I’m a long time NixOS user and really love using it on my laptop, desktop and servers. However I do not consider myself an expert or anywhere near. This is why I’m asking here and hopefully someone can help me figure this out.
Basically since I began using NixOS on my desktop and laptop, I am having issues with the systems being unresponsive when they have disk i/o. For example when running nixos-rebuild switch, home-manager switch, when updating steam games or when nixos-collect-garbage runs I am having issues with the system being basically unusable. Basically every time my HDD LED is on for a longer time period the whole system freezes every few seconds for one to ~30 seconds. Even the mouse pointer is not movable and sound output stops.
I have tried to somehow debug this, looked at journalctl, tried to tweak my mount options, googled for issues and read like everything I could find on issues like this, but to this day I could not figure it out.
My Nixos config can be found here: https://git.sr.ht/~martinimoe/nixos-config/tree
Affected hosts are the ones with graphical user interfaces (or at least thats where I notice this): galactica and omnissiah.
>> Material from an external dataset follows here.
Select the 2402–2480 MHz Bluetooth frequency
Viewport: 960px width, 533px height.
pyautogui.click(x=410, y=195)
I am using btrfs on these hosts btw (maybe that matters?).
I’d be really happy and thankful if someone here has any ideas on what could cause this problem, or ideas on how to debug this and narrow it down
might worth to check your hardware and try to monitor resources usage (e.g run htop and keep it open to monitor) , at least to eliminate that possibilities
i have similar symptoms when running on devices with little available resources but kinda expected
Also, before trying the noatime option, I had some reduction on the freezing when I removed read and write work queues from the encrypted drive. For this, see: dm-crypt/Specialties - ArchWiki
Additionally, this sounds a lot like thrashing. You wouldn’t really expect that to look like this on modern systems, but with a particularly full SSD nearing the end of its life and little RAM… Keeping an eye on memory use with htop or btm sounds like a great idea. Also double check your backups.
linux_xanmod with its realtime scheduling might also hide the effects of IO work a little better from humans, if this turns out to be safe to ignore.
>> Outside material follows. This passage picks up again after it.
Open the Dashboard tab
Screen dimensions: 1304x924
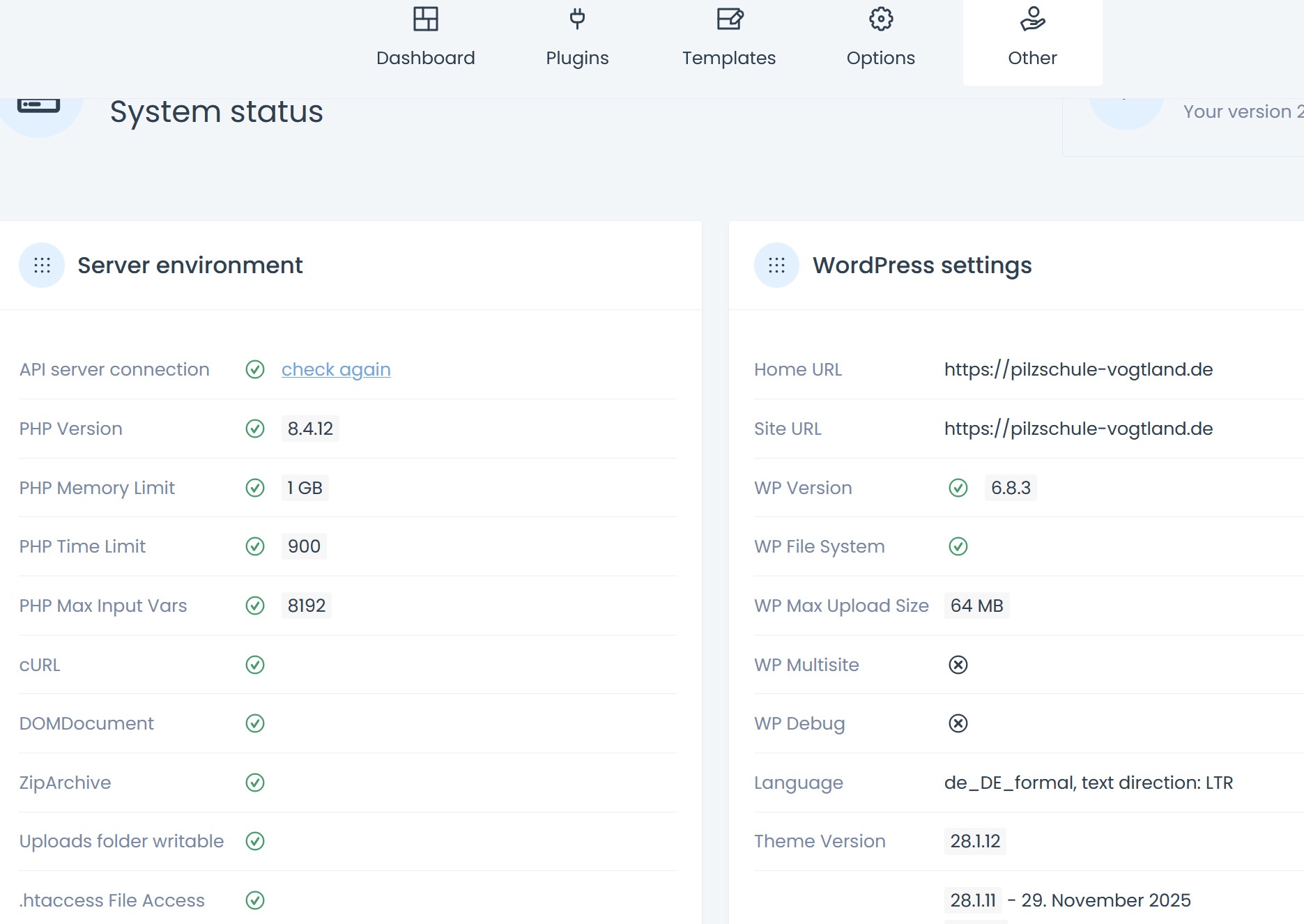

Edit: You’re using a swapfile-on-btrfs-on-luks? That might be worth double checking. clamav might also be a culprit, especially coupled with little ram and an… interesting swapfile. clamav is particularly memory hungry.
Thank you all so much for your answers! I really appreciate it <3
Lets go through your ideas:
I will keep btm running on my next rebuild and watch memory usage
I already have noatime as a mount option
I set boot.initrd.luks.devices.<name>.bypassWorkqueues to true for my LUKS device
I disabled ClamAV
Now I will test some heavy I/O tasks and give feedback here.
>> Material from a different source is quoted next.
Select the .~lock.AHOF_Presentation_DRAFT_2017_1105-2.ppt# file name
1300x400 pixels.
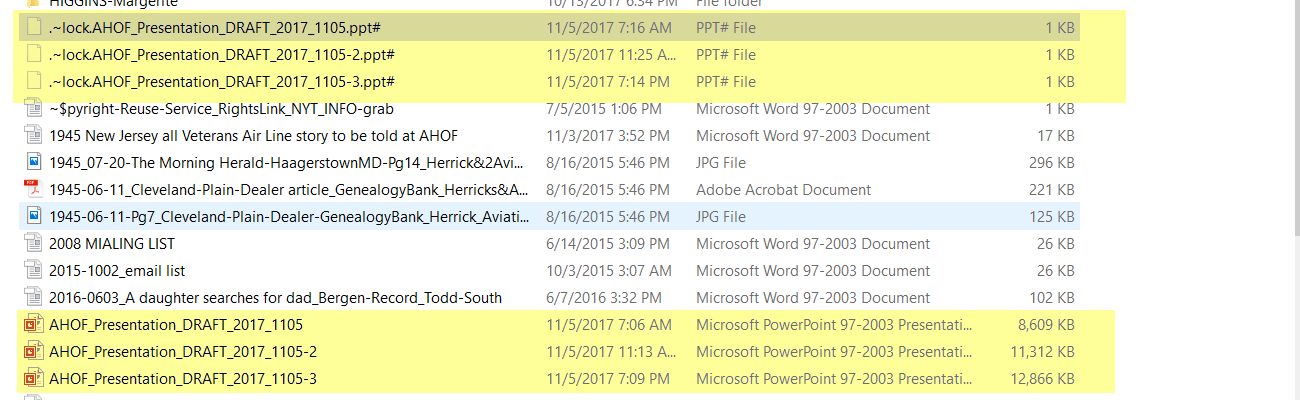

As for the SWAP file: That also sounds like a really good explanation! Unfortunately I am not sure how I can easily test this without repartitioning my disk But will go for this, when the other ideas do not help!
if possible, check your drive health also specs (read/write speed), cause if not “good enough”, swap I/O may be affected and may not give the expected performance
you also don’t need to re-partition your disks, still a good idea to do so if you can confirm that swap helps performances and to have a clean install
They’re already using a swapfile. Using a swapfile on btrfs has significant limitations, you should really consider those before just using a swapfile with this filesystem. It’s why I’m suggesting not doing that.
If I read it correctly it’s also a really tiny swapfile (1KB?), so I’m not sure it serves any useful purpose. I think it’s worth repartitioning and having a dedicated partition for this if you really want swap (it’s useful for sleep, but you need more than 1KB).
That said, just running without any swap at all (just use swapoff <filename>) could also confirm or deny this being the culprit.
Swap does have some purposes besides serving as a dumping ground for memory pages that don’t fit (e.g. the kernel sometimes uses it to store parsed data in its binary representation so parsing can be skipped down the line without taking up memory), but its performance impact if you have sufficient memory is incredibly minor.